医師が毎週なり毎月なり定期的に集まって、世界中の学会や学術誌などで報告される最新の医療関係の資料を読む、いわば勉強会です。世界中のですから、もちろん、すべて英語です。誰かが訳してくれるのを待っていたのでは乗り遅れてしまいます。
 抄読会の持ち方もいろいろですが、よくあるパターンは、当番を決めて持ち回りで英文を読んで、その内容を要約解説するようです。当番でない人はそれを聞いてノートを取ったり質問したりして勉強し合うわけです。
 医師にとって、専門分野の英文の要旨を素早くつかむ能力というのは、従って絶対必需品です。①が多いのはそういう理由です。

<本当は理科は3科目やらせたいけれど>
 ②のカギは、理科にあります。
 医学生にとって一番重要な理科の科目は(もちろん)生物と化学です。この2つがわからないんじゃ、医学の勉強なんかおぼつきません。
 しかし同時に、医学生にはスーパーな学力が要求されます。単なる優等生じゃダメです。最新の医学を学んで医師となるためには、トップクラスの能力が必要です。(必要条件です。十分条件じゃありません。)
 で、スーパーな理系学生というのは、たいてい物理を選択しています。
 だから、医学学校のホンネとしては「物理を取っていて、生物も化学もわかる」学生が一番欲しいんです。
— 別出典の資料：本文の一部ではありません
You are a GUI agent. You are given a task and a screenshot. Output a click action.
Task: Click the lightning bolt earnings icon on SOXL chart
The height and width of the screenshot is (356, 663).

そういうわけで、一部の大学は理科3科目受験を必修にしています。
 とは言え、そういう強気な要求ができるのは一部の名門だけでして、多くの大学ではあんまり強い要求をすると受験生が逃げちゃいます。
 そこで、「小論文」という名前で、理科3科目分の力を試すというテに出るわけです。例えば、ペーパーでは物理と生物を必修にして、「小論文Ⅱ」なんて名前で生物の学術論文を読ませて内容理解力を試す、というような作戦です。

<医学科の面接はシビア>
 ③ですが、医学科の面接は非常にシビアなものです。
 前述のように、医学生にとって、スーパーなオツムというのは単なる必要条件であって、十分条件じゃありません。秀才なのは当たり前、その上で人間的に医学を学んでいけそうかをチェックするのが面接です。だから、どんなにペーパーの出来がよくても、面接で「コイツに医者はムリだな」と判断されたら不合格です(排除型面接などと言うようですが)。
 人間的というと語弊がありますか。正確に言うと、ホントーに医師を志しているのかどうかを確認したいんです。「頭がいいから将来安定してるお医者さんになる」という程度のヤカラに、貴重な医学生の地位をあげるわけにはいかんのです。

<志=志望動機を確認するには?>
 では、限られた面接や小論文の時間に、どうやって志望動機の明確さを確認するのか?
 答えはこれです。
 「知識」。
 医学を本当に志しているのなら、社会的に問題となっている医療関係のトピックに無関心なはずはないのです。必ず、気になるはずです。そして、本当に本気なら、ただ気になるだけでなく、それについて自分なりに調べたり考えたりしているはずです。
 だから、医療関係の知識を聞けば、その受験生の本気の度合いは確認できるのです。
 だから、実はssh49は、小論文というよりは「医学部の面接」というテーマで書くべきものだったのです。

<ssh49攻略法>
 さて、以上を読んでもらうと、なぜssh49の出題が不親切でブッキラボーだったか、その理由もわかっていただけたと思います。知識の有無を聞くための問題で、ヒントなんか出るはずないからです。
 と、すっかり長くなったところで、ssh49の攻略法です。

 小児科医不足の原因としてよく取り上げられるのは、以下のようなものです。
・健康保険の評価法の問題:黙って素直に診察を受ける大人も、注射がイヤだと暴れる子どもも、保険点数の評価は同じ。(国民健康保険のシステムは、どこかで調べて下さい)
・上とも重なるが、子どもの診察は概して大人より手間がかかり負担が大きい。その割に得るものは・・・
・少子化で、患者が減少傾向。裏返すと、高齢化で老人医療の方が客(?)は多い。
・上とも重なるが、特に地方の場合は深刻。
・小児病棟の場合、大人以上に容態等に注意が必要。身体的精神的負担大。
・親とのトラブル(子どもを亡くした親が理不尽な訴訟に走りやすいのも人情)。
 こういったものの中から、自分にとって特に気になる観点から述べていくのが、ssh49の攻略法ということになります。(もちろん、上記以外の要因であっても、きちんとした根拠さえあれば使えます。)

P.S.
 英文課題文の対策としては、『Nature』や『Science』などの科学誌の記事をざーっと読んでおおざっぱな内容を取る練習をすると有効です。医学専門サイト『The Lancet』もお勧めです。